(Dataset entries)
★ ★ ★ ★

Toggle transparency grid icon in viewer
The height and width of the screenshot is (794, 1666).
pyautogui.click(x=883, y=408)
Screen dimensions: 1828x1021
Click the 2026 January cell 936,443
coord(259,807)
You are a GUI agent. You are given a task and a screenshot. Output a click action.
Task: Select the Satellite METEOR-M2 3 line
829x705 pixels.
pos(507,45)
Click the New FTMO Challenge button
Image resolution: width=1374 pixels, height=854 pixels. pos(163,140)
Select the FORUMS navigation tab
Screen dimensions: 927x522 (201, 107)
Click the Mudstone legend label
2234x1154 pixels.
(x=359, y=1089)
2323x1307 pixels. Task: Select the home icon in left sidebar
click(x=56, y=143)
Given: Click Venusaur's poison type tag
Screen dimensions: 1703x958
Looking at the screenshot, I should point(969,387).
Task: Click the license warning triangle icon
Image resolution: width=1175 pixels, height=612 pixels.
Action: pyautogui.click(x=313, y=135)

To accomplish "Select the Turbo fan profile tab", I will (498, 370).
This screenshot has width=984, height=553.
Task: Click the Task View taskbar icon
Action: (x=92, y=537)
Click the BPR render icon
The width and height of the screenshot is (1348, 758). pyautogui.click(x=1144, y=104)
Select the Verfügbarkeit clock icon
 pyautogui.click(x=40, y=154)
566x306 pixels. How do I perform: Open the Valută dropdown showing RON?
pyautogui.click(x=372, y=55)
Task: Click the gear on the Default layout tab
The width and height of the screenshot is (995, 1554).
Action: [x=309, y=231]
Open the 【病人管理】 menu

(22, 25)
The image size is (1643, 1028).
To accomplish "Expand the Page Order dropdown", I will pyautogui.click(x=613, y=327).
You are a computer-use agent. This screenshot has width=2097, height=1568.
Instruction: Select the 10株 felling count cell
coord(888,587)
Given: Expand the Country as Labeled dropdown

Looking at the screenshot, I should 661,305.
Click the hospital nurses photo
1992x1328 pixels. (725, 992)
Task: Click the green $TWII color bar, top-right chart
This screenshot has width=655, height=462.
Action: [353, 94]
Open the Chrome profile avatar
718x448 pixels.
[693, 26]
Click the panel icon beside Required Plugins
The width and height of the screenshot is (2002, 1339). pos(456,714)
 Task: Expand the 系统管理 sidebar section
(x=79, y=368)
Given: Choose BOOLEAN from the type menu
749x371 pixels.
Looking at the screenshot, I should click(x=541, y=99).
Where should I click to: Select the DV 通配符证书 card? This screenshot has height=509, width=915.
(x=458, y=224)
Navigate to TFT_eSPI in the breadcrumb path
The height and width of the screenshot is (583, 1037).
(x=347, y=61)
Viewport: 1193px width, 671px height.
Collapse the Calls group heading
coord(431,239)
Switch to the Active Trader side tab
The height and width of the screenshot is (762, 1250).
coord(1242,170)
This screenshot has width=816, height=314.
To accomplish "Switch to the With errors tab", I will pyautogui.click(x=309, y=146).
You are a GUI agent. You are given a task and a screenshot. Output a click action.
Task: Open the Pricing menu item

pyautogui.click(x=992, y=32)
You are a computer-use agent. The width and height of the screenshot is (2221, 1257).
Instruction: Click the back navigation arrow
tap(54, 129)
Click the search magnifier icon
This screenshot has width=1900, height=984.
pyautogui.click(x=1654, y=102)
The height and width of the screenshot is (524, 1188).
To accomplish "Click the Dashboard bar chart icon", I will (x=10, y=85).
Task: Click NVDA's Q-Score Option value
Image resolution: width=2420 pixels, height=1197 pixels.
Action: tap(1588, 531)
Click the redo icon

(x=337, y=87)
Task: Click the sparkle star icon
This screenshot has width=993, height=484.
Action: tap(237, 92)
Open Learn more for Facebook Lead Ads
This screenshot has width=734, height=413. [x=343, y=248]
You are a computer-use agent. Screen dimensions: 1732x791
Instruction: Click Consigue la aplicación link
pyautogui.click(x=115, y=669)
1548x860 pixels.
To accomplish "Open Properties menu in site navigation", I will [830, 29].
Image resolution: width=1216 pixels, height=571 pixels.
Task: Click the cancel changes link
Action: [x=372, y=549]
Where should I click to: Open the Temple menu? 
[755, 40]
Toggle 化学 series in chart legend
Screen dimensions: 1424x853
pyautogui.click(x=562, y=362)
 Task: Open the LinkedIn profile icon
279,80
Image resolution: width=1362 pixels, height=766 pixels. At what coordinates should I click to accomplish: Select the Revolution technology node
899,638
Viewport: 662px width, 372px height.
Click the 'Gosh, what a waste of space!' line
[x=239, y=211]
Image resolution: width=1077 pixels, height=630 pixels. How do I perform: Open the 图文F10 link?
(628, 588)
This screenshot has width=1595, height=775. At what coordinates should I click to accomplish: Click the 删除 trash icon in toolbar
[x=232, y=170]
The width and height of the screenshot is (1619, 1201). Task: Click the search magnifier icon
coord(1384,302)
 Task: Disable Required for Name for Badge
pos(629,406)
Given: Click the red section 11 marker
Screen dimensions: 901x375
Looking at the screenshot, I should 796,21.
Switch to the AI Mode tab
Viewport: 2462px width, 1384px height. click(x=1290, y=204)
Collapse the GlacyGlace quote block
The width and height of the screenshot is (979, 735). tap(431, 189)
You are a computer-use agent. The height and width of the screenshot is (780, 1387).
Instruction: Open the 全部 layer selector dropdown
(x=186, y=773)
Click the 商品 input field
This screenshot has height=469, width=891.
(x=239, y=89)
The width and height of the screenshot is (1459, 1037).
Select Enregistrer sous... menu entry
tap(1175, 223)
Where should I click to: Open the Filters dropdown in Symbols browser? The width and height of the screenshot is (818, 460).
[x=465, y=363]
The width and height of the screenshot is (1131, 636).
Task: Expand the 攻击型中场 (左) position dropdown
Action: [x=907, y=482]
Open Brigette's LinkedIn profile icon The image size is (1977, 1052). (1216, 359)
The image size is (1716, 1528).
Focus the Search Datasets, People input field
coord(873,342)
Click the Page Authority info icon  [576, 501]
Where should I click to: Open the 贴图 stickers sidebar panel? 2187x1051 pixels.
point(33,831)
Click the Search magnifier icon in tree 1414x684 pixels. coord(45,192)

★ ★ ★ ★

(EXERCISE AIM)
All lines above holding the word "computer" make up the answer; copy each one.

(YOUR RESPONSE)
You are a computer-use agent. This screenshot has width=2097, height=1568.
You are a computer-use agent. The width and height of the screenshot is (2221, 1257).
You are a computer-use agent. Screen dimensions: 1732x791
You are a computer-use agent. The height and width of the screenshot is (780, 1387).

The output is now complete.